The Shoreham resident is an attorney with Campolo, Middleton, and McCormick LLP, is a former executive director for the Long Island Angel Network, helped establish Accelerate Long Island and currently serves as chairman and founding CEO of one of their portfolio companies, SynchoPET. He also serves on the board of directors of the Peconic Bay Medical Center and the Advisory Council for East End Arts.
“I believe I work for Nikola Tesla as much as I work for the board,” he said. “It’s my mission in life, whether I work as their executive director or not, to make sure he has his place in history. People were just floored by just what he was trying to accomplish, but if you just look at what he did accomplish, like remote control and x-ray and neon, and the alternating current electricity, [you could see] all that he did for humanity.”
One thing he would like to emphasize, that many may not know about Tesla, was how he tore up his royalty contract in an effort to ensure all people, not just the wealthy, would have electricity.
“Invention, technology and innovation doesn’t always have to be about personal enrichment,” he said. “Sometimes it’s just about improving the world around us.”
First for the center is turning the laboratory into a museum and preserving the site as a national historic landmark, which would be a tremendous tourism draw. Aside from the museum, a cinder-block building will add community space where civics and other local groups and robotics clubs can meet and utilize the space, which will also house educational opportunities.
“I would drive past the site and look at the statue and think, I could be doing more.” — Marc Alessi
Alessi was recently named executive director of the Business Incubator Association of New York State Inc., a nonprofit trade association dedicated to the growth and development of startup and incubator-based enterprises throughout the state.
Which is exactly what the Tesla Science Center is working toward.
“I can’t walk around my community without feeling a bit of his presence and a bit of a responsibility to make sure this site is preserved in perpetuity, and educates people about him, what he’s about and what is possible,” he said. “The whole board and the community is interested in seeing the Tesla’s of tomorrow have a place to come and be able to create. To try to invent.”

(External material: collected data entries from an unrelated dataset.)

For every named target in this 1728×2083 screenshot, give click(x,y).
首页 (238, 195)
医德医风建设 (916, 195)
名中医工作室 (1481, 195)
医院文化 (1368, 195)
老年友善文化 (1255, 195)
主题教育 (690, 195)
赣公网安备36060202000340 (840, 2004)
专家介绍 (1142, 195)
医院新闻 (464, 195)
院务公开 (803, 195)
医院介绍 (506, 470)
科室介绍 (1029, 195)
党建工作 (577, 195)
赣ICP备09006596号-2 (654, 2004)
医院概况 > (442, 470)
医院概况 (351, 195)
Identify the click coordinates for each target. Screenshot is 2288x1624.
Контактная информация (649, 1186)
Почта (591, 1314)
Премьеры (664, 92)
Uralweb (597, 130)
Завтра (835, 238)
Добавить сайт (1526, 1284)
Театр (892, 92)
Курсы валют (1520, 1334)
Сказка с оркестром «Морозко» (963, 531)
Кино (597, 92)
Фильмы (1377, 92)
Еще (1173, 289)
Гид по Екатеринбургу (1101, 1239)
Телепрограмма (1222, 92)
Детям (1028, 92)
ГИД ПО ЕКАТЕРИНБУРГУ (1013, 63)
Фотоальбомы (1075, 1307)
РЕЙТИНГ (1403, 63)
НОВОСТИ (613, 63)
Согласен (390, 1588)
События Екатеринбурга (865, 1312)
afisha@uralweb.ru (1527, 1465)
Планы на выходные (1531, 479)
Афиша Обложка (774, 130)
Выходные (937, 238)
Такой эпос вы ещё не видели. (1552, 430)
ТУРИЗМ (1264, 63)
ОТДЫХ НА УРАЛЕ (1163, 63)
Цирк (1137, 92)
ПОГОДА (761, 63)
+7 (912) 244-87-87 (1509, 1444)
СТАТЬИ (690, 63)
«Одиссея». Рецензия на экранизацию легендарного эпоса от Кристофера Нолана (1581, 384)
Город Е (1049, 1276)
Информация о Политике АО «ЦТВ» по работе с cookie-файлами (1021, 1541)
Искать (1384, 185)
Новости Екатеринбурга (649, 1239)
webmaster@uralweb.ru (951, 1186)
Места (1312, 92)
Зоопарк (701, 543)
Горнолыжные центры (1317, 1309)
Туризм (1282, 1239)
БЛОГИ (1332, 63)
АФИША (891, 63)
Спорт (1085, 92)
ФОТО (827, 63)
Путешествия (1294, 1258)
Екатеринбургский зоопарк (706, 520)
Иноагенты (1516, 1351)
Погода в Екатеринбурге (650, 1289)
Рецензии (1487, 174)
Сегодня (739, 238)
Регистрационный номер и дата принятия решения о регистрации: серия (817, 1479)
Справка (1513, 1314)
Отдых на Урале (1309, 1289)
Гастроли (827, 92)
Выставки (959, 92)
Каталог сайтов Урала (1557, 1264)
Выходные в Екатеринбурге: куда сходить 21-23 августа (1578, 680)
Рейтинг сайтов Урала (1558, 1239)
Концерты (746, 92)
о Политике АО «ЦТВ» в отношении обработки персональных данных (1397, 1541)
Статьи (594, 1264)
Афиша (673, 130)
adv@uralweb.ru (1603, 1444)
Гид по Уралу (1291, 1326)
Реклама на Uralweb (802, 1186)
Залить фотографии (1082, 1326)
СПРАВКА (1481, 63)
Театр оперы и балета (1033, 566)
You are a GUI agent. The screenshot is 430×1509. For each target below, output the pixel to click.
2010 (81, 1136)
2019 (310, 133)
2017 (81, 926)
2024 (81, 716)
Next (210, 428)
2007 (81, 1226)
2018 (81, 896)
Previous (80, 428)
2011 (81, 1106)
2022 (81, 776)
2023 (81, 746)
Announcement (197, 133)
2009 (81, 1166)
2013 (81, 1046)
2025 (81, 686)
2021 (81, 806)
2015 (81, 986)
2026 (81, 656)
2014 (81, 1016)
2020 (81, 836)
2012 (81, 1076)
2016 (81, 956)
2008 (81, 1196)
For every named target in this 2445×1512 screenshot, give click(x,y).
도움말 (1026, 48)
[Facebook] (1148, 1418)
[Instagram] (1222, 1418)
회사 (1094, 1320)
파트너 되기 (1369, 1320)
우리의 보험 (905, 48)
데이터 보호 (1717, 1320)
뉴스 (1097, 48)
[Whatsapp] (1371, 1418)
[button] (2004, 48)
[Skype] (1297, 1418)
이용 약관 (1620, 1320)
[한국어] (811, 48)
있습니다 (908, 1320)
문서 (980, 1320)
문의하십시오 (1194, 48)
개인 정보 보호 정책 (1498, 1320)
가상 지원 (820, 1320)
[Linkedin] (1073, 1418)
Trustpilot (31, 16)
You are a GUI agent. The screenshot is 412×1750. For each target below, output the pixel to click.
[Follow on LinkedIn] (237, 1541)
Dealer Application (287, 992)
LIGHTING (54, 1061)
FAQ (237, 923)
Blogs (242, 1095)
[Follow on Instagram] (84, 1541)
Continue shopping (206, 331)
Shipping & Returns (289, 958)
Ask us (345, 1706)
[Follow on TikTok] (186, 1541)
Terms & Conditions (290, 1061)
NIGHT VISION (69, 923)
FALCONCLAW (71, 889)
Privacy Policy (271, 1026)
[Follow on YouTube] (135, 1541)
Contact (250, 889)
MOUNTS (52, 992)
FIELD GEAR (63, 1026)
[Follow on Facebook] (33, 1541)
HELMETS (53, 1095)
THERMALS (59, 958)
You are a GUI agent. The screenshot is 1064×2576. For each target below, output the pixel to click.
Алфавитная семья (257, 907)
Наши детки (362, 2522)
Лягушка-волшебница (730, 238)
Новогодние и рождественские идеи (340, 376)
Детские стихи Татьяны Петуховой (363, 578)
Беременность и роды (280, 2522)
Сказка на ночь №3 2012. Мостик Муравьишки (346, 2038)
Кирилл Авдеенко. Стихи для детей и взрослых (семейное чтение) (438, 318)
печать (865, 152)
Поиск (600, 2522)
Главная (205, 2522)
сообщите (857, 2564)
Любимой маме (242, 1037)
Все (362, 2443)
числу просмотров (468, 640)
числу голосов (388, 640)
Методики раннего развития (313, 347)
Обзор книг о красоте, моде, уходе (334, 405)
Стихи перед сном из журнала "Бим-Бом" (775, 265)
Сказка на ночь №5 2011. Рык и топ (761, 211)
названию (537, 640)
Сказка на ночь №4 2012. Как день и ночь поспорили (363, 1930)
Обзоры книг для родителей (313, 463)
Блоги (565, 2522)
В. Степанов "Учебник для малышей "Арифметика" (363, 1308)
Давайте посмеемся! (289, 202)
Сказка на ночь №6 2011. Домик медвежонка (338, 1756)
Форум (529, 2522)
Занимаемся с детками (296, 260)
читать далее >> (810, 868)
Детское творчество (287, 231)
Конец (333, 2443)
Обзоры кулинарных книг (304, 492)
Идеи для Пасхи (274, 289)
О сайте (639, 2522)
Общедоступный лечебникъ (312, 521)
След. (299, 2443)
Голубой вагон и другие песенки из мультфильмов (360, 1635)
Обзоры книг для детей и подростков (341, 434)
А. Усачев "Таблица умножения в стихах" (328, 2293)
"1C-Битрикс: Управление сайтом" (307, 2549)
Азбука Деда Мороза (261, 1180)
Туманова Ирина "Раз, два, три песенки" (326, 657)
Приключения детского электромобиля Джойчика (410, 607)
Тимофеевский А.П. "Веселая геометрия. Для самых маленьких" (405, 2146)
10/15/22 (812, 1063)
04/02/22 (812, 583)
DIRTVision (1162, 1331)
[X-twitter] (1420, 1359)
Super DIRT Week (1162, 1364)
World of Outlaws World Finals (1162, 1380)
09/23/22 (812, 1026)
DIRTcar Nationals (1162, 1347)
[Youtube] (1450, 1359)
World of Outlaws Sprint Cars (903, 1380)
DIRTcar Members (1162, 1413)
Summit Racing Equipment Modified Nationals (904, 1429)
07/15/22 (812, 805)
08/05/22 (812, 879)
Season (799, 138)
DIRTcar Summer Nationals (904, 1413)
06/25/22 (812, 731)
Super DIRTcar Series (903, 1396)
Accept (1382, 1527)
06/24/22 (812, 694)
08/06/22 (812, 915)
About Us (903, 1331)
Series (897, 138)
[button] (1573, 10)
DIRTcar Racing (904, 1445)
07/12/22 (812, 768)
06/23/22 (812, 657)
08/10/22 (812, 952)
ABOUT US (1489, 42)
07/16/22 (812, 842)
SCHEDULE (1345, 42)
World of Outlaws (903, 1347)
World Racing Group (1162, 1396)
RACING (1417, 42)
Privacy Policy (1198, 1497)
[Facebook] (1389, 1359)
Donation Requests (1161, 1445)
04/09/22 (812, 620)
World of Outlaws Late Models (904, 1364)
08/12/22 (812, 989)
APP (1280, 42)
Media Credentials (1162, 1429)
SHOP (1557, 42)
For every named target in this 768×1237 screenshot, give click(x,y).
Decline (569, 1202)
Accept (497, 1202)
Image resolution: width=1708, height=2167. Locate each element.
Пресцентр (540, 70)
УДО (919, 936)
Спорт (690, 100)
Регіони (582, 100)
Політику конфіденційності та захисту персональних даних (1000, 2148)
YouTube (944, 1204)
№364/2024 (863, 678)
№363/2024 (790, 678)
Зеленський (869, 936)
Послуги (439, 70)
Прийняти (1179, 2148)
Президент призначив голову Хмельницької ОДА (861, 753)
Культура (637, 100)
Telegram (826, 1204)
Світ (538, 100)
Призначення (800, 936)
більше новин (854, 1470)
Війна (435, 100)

Alcorn believes that with Alessi’s help all of their ideas can come to fruition.
“He has a wealth of knowledge and connections with many people and many areas of business and government and incubators that will be of great help in sharing our goals and encouraging others in making this happen,” she said. “He does definitely share many of our ideas, but he also has plenty of ideas of his own.”
Alessi said he specializes in taking an idea and making it a reality, but with this site it means more than that to him.
“By celebrating Tesla you’re celebrating innovation, that’s at my core and DNA,” he said. “We’d love to see a maker space or an incubator where other folks in the community, not just students, can come in and have access to the tools that are necessary to make high-tech inventions. That will be great for our community. It’s about the Tesla’s of tomorrow. We want to empower that.”